# START OF Data records

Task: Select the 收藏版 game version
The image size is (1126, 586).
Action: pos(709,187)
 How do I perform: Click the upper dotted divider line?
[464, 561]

# END OF Data records
# START OF Data records

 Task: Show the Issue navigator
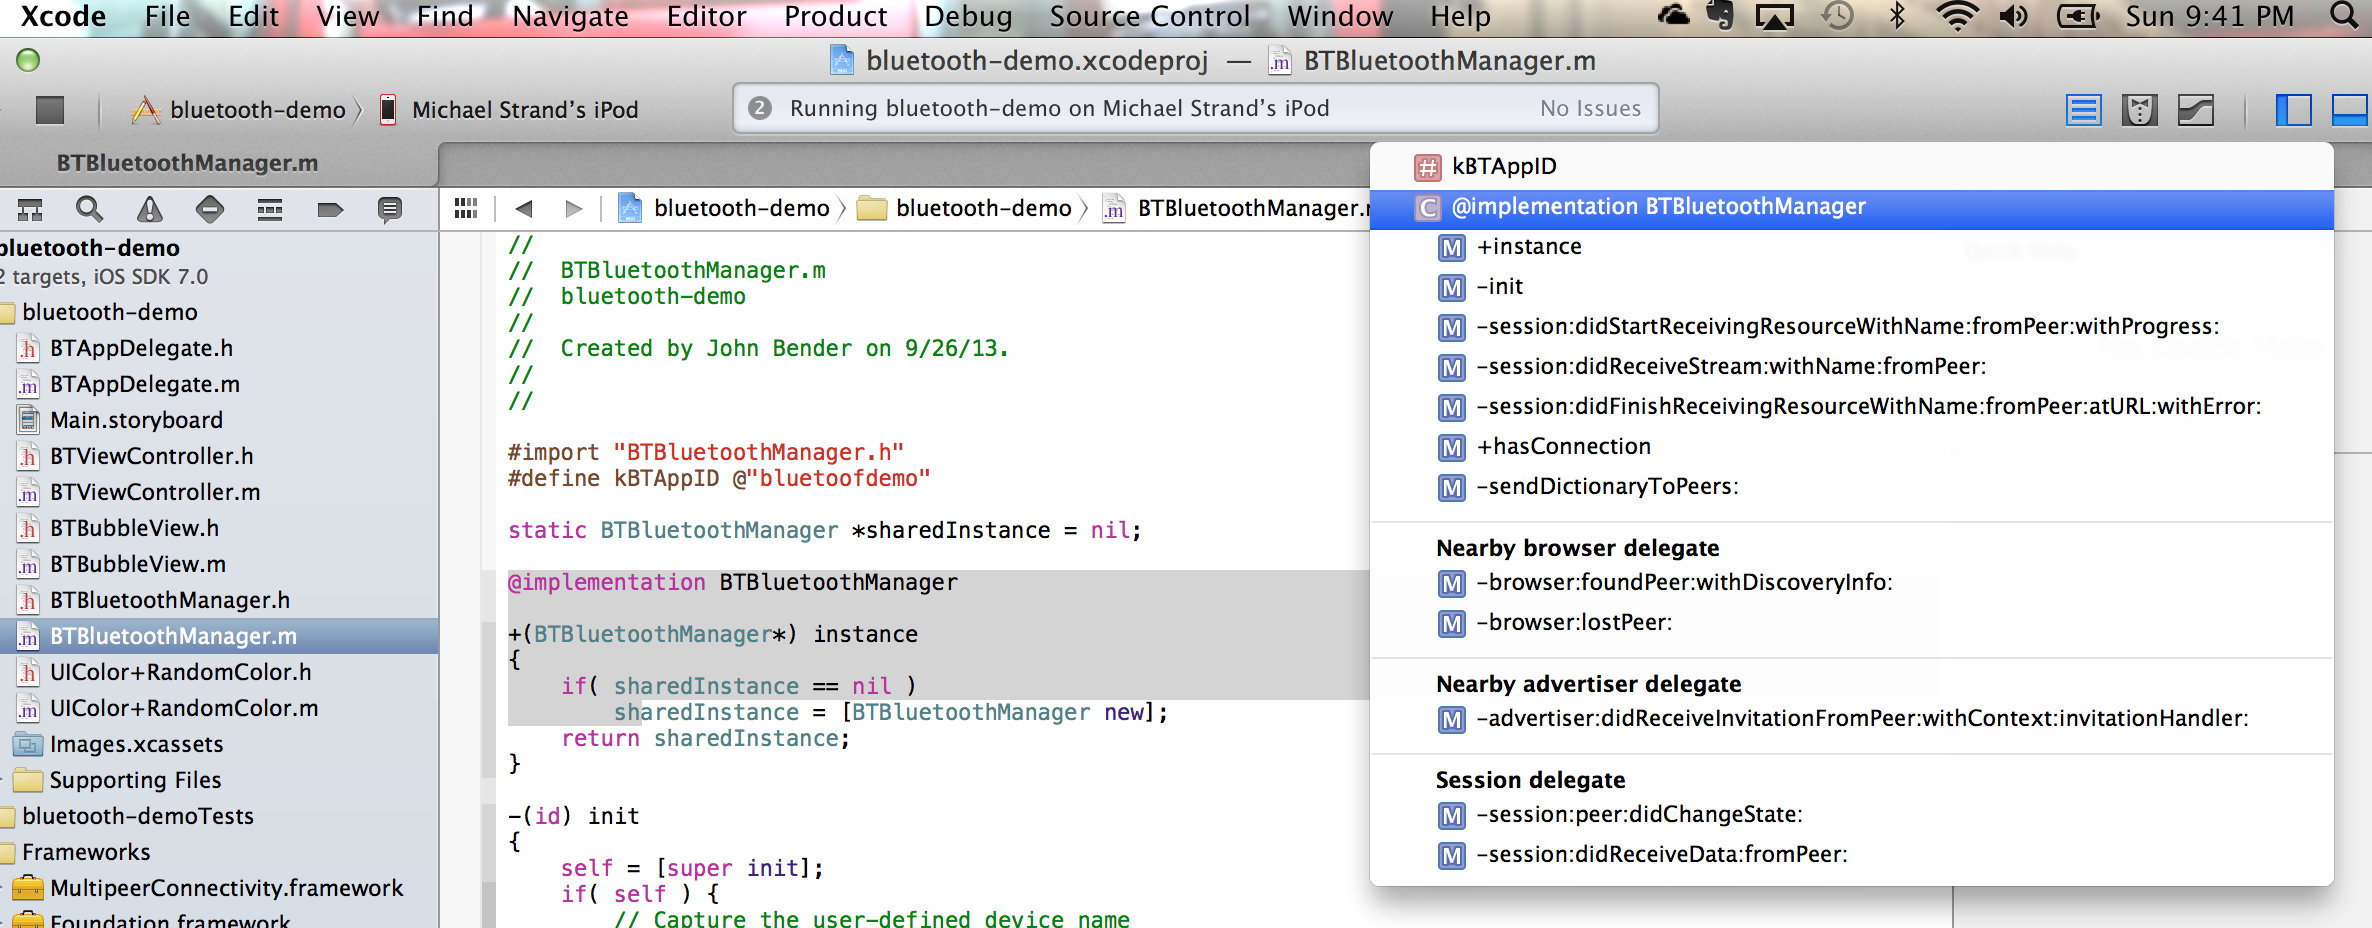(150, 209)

# END OF Data records
# START OF Data records

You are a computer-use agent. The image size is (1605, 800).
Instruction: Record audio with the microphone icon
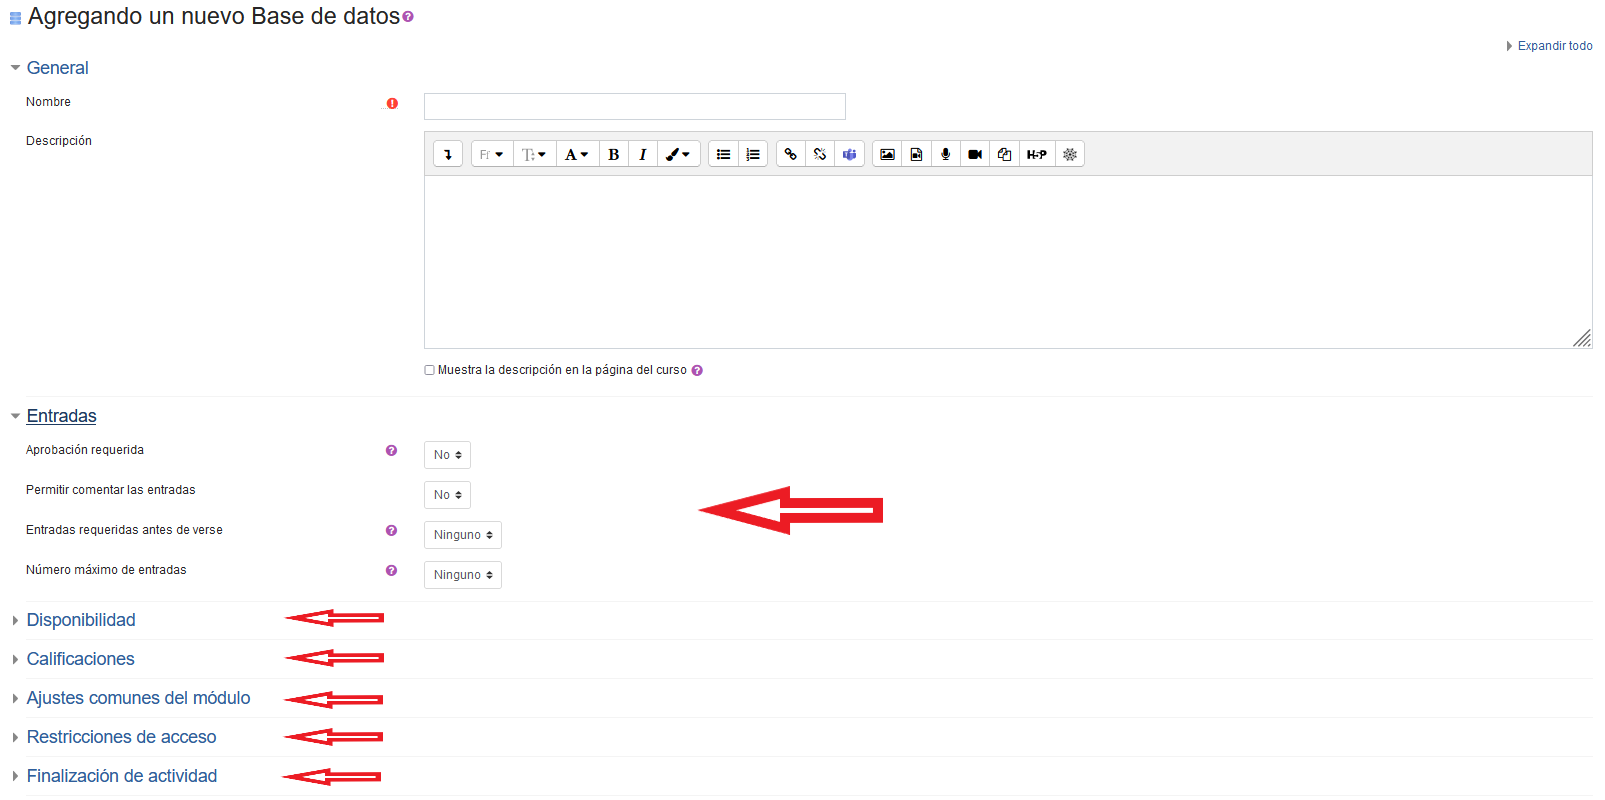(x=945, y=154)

# END OF Data records

Exercise goal
Can you find each line of the listing above that contains the string "Task" and copy those lines out?

The reply
Task: Select the 收藏版 game version
 Task: Show the Issue navigator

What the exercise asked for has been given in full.